Two patients (1 in each group) experienced serious adverse events; both were unrelated to study participation. The most common ocular adverse events in the 20 patients treated with voretigene neparvovec were mild to moderate: elevated intraocular pressure, 4 (20%) patients; cataract, 3 (15%) patients; retinal tear, 2 (10%) patients; and eye inflammation, 2 (10%) patients. Several ocular adverse events occurred only in 1 patient each: conjunctival cyst, conjunctivitis, eye irritation, eye pain, eye pruritus, eye swelling, foreign body sensation, iritis, macular hold, maculopathy, pseudopapilledema, and retinal hemorrhage. One patient experienced a loss of VA (2.05 logMAR) in the first eye injected with voretigene neparvovec; the eye was profoundly impaired at 1.95 logMAR (approximately 20/1783 on a Snellen chart) at baseline.

Maguire et al (2019) published the results of the open-label follow-on phase 1 study at year 4 and the phase 3 study at year 2.^26, Mean (SD) MLMT lux score change was 2.4 (1.3) at 4 years compared with 2.6 (1.6) at 1 year after administration in phase 1 follow-on subjects (n=8). Mean (SD) MLMT lux score change was 1.9 (1.0) at 2 years and 1.9 (1.0) at 1-year post-administration in the original intervention group (n=20). The mean (SD) MLMT lux score change was 2.1 (1.6) at 1-year post-administration in control subjects (n=9). Therefore, durability for up to 4 years has been reported, with observation ongoing.
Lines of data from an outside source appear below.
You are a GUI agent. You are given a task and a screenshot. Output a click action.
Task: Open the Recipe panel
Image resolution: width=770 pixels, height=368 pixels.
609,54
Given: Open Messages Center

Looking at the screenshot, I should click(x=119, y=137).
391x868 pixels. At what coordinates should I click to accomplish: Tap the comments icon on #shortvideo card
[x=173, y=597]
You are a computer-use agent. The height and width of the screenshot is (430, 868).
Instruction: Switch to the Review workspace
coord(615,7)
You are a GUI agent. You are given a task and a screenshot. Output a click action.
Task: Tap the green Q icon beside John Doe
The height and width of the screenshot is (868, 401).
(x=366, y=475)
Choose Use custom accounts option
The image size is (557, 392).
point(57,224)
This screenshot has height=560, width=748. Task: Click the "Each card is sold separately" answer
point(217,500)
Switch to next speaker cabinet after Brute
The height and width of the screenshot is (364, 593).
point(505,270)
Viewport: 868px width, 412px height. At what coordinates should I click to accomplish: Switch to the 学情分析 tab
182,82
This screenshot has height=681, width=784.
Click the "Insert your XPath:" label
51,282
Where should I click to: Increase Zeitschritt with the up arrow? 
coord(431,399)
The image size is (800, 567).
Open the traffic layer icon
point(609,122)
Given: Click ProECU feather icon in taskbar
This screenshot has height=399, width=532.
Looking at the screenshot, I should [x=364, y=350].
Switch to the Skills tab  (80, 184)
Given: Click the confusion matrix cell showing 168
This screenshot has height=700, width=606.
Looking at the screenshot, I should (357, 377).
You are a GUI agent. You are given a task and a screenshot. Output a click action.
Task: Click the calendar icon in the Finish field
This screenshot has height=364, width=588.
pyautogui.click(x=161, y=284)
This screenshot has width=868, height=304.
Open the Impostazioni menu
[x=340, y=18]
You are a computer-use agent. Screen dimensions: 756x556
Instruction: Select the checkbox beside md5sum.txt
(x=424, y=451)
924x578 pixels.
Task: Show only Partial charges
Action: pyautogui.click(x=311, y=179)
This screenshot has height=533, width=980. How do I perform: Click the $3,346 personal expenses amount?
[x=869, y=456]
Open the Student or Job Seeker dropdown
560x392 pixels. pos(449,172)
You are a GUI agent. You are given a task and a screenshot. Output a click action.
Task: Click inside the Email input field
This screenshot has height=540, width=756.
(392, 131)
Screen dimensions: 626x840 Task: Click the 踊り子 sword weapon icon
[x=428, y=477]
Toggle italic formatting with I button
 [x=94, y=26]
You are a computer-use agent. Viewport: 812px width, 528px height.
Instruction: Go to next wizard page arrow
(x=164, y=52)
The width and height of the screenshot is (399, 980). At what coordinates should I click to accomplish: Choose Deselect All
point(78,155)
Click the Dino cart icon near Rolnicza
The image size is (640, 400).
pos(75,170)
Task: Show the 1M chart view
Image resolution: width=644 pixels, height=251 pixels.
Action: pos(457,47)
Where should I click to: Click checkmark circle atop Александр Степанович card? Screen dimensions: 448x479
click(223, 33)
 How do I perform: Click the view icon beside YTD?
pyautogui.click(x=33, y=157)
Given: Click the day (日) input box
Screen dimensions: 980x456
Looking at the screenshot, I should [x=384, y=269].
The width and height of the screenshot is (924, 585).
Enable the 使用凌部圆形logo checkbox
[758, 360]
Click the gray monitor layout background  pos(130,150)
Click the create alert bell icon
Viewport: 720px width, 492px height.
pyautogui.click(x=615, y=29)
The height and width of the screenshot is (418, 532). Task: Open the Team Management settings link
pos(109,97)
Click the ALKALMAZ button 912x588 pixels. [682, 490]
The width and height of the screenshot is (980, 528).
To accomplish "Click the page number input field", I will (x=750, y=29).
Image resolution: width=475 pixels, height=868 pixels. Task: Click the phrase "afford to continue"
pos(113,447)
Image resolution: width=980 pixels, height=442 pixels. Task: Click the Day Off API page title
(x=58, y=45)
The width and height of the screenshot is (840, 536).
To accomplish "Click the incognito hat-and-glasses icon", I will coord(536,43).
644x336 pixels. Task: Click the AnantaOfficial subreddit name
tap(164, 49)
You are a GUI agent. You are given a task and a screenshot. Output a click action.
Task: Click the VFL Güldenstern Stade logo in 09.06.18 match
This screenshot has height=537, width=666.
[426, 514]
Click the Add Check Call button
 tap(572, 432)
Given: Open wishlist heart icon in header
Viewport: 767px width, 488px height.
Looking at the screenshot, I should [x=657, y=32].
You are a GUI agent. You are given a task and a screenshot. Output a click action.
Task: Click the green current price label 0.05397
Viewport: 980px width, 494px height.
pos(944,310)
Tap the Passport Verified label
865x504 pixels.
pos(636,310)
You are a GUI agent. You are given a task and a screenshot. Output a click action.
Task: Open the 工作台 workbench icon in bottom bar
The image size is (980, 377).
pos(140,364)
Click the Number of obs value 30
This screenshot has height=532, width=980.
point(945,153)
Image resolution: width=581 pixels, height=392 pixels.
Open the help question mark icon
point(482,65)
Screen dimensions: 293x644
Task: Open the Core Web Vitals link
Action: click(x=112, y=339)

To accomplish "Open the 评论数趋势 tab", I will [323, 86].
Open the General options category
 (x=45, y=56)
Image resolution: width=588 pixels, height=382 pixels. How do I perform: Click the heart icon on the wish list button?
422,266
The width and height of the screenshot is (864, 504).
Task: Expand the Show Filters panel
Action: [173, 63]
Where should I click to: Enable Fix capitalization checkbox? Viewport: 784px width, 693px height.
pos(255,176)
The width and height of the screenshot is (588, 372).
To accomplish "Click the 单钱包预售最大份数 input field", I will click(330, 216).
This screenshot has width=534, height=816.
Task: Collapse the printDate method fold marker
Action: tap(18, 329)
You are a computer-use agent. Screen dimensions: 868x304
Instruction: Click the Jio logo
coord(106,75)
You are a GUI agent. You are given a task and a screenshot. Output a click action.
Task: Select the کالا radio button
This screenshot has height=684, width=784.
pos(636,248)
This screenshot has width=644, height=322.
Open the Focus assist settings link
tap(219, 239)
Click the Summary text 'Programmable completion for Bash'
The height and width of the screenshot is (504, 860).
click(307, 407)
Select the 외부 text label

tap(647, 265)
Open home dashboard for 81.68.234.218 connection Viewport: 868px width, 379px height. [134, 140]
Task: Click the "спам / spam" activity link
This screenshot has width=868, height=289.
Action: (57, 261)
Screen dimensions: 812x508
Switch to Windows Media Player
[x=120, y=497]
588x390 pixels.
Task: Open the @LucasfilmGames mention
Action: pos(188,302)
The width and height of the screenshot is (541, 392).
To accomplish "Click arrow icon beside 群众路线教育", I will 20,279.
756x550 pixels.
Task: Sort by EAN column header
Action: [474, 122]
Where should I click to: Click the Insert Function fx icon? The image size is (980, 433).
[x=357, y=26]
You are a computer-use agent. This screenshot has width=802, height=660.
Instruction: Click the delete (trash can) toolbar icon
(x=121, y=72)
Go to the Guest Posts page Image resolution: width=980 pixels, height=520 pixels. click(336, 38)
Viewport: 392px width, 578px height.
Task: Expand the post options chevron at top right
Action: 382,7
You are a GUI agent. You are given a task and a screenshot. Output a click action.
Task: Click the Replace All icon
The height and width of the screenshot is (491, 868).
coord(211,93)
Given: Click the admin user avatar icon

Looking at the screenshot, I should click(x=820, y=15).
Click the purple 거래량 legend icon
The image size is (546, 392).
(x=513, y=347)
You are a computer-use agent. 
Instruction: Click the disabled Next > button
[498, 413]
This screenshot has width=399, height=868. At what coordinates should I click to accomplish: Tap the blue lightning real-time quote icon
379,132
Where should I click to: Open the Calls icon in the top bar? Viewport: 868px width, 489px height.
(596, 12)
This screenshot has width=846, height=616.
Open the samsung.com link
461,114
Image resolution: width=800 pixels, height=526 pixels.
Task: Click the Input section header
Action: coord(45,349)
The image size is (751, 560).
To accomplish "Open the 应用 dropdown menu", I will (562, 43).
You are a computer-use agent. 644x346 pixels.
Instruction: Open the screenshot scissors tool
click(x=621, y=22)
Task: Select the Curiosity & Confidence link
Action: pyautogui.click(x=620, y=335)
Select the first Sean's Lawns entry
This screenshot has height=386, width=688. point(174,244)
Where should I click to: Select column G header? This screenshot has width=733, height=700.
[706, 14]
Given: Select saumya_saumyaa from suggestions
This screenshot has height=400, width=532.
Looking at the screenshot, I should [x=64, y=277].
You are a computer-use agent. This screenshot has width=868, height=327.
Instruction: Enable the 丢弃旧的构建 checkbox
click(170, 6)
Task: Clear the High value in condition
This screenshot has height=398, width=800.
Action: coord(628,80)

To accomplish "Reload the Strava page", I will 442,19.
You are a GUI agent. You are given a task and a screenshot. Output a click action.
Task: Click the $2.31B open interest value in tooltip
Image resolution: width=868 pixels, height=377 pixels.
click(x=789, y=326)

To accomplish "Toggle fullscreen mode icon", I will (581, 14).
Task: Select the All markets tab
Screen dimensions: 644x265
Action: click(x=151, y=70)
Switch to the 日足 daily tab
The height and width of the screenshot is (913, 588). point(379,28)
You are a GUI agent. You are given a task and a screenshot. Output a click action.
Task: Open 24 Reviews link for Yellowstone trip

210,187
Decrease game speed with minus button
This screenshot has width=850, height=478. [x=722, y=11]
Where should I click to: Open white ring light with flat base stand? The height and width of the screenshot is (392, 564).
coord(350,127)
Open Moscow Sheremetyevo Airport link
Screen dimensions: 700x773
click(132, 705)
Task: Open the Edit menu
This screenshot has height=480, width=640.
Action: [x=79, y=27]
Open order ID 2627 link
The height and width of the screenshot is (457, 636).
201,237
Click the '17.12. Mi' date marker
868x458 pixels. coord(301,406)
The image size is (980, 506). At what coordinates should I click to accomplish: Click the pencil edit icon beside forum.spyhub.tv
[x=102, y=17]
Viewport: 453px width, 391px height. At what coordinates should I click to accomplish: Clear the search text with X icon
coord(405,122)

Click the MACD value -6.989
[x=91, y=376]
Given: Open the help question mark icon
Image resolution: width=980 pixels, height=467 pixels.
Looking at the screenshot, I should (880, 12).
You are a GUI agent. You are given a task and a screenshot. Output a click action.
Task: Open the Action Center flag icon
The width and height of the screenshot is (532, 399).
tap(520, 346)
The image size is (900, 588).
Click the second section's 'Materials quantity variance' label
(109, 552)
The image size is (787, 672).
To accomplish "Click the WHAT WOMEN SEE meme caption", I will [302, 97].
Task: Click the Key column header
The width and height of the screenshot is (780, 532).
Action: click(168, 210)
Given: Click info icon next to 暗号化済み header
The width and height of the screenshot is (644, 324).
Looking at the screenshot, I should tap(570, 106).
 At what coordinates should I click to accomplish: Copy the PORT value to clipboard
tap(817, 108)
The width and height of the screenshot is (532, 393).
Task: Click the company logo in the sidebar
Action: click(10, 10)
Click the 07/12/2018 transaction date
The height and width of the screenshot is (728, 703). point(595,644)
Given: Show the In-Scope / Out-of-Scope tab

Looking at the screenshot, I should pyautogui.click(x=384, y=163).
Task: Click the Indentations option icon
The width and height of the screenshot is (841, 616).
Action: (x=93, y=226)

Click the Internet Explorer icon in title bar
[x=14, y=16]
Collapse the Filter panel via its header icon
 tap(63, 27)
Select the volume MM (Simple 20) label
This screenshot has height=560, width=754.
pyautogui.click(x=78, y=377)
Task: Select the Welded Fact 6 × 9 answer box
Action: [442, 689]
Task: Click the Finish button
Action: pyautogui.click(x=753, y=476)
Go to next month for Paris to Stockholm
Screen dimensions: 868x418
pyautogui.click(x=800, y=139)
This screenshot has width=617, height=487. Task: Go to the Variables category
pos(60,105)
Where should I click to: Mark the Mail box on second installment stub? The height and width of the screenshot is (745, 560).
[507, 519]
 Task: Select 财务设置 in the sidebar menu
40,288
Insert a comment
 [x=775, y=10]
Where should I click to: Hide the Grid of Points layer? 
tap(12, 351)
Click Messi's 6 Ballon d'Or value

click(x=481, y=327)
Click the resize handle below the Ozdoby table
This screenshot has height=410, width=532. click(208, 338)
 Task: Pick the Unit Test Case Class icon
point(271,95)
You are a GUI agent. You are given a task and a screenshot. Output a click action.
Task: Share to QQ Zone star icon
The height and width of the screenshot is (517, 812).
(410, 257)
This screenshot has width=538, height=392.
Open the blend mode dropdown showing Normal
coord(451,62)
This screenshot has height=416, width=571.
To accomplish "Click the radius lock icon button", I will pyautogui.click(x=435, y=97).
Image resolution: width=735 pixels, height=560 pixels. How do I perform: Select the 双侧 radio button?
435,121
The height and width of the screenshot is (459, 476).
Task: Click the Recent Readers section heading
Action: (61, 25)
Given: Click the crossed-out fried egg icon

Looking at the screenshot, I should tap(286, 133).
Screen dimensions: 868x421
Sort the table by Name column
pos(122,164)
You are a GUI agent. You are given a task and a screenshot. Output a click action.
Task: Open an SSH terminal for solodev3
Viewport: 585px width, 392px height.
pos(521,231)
In 2021, Maguire et al published phase 3 trial results at 3 and 4 years.^33, Mean (SD) MLMT score change at year 4 for patients who received the original intervention (n=21) was 1.7 (1.1) compared to 1.8 (1.0) at year 3. For patients who received delayed intervention after serving as controls for year 1 (n=10), mean (SD) MLMT score change at year 3 was 2.4 (1.5). Therefore, durability of treatment for up to 4 years continues to be reported, with observation ongoing. Overall, 71% of patients with a year 3 visit were able to pass MLMT at the lowest light level. One patient in the original intervention group experienced retinal detachment at year 4.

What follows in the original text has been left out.